Nach Auszählung aller Stimmen kam der 77-Jährige auf 50,12 Prozent, seine Kontrahentin Keiko Fujimori erreichte einen Stimmenanteil von 49,88 Prozent, wie die Wahlbehörde am Donnerstag mitteilte. Der Sieger der Stichwahl werde offiziell aber erst verkündet, wenn Einsprüche gegen 0,2 Prozent der Wahlzettel überprüft worden seien.

"Es gibt viel zu tun. Es ist noch nicht ganz offiziell, aber wir sind kurz davor", sagte Kuczynski vor seinem Haus in Lima, nachdem die Wahlbehörde das Ergebnis bekannt gegeben hatte. Auf seinem Twitter-Konto schrieb er "Danke Peru! Es ist Zeit, für die Zukunft unseres Landes zusammenzuarbeiten." Kuczynski gilt als rechtsliberal. Er hatte im Wahlkampf auf seine Erfahrungen als ehemaliger Banker, Minister und kurzfristiger Regierungschef verwiesen.

Seine Rivalin Fujimori äußerte sich zunächst nicht. Sie war als Favoritin in die Stichwahl am vergangenen Sonntag gegangen, nachdem sie die erste Wahlrunde am 10. April mit 40 Prozent der Stimmen klar für sich entschieden hatte. Kuczynski erreichte damals 21 Prozent.

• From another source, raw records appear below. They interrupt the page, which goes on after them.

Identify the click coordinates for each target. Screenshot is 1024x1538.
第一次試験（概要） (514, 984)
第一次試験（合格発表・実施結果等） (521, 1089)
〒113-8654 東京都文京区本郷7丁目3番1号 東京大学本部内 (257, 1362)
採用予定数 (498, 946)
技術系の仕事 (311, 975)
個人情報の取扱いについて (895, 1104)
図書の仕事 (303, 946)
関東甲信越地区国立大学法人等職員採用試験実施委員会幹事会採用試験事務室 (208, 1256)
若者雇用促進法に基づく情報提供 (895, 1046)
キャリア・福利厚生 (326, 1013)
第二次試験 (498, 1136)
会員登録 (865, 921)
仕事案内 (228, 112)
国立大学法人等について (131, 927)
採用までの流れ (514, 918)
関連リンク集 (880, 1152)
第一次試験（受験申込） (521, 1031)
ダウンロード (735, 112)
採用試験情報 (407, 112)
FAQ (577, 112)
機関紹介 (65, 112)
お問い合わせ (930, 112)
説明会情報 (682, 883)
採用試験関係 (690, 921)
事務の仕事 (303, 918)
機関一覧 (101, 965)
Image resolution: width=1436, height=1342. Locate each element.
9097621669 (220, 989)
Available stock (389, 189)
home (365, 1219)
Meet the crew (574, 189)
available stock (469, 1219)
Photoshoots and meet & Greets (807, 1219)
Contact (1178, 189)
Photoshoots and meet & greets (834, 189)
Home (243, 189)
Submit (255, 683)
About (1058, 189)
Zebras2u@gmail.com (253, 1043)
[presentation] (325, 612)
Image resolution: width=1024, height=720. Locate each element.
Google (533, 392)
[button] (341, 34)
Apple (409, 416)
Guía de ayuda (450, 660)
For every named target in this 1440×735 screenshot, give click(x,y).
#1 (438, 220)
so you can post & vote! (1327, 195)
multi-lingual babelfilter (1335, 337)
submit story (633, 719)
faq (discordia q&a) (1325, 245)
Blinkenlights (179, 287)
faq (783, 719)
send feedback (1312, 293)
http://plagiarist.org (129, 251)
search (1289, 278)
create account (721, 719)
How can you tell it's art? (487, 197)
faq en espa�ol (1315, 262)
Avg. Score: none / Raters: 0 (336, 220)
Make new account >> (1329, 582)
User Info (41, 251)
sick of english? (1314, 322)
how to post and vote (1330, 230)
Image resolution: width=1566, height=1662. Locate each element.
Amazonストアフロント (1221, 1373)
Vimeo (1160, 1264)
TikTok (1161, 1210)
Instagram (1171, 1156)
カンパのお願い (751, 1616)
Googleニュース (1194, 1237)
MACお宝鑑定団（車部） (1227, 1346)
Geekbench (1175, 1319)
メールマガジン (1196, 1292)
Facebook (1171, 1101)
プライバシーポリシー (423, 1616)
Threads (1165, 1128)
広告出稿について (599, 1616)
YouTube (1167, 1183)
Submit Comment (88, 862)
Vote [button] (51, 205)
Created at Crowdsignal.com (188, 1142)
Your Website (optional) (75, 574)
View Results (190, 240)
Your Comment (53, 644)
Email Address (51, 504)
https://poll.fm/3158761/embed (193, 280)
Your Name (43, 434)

Kritiker warnten davor, dass sie - einmal an der Macht - den autoritären Regierungsstil ihres Vaters, des früheren Präsidenten Alberto Fujimori, übernehmen könnte. Alberto Fujimori, der Peru von 1990 bis 2000 mit harter Hand regierte, verbüßt wegen Korruption und Verbrechen gegen die Menschlichkeit eine 25-jährige Haftstrafe.

Bei der Stichwahl am Sonntag ging es um die Nachfolge des Linksnationalisten Ollanta Humala. Das neue Staatsoberhaupt soll sein Amt am 28. Juli antreten.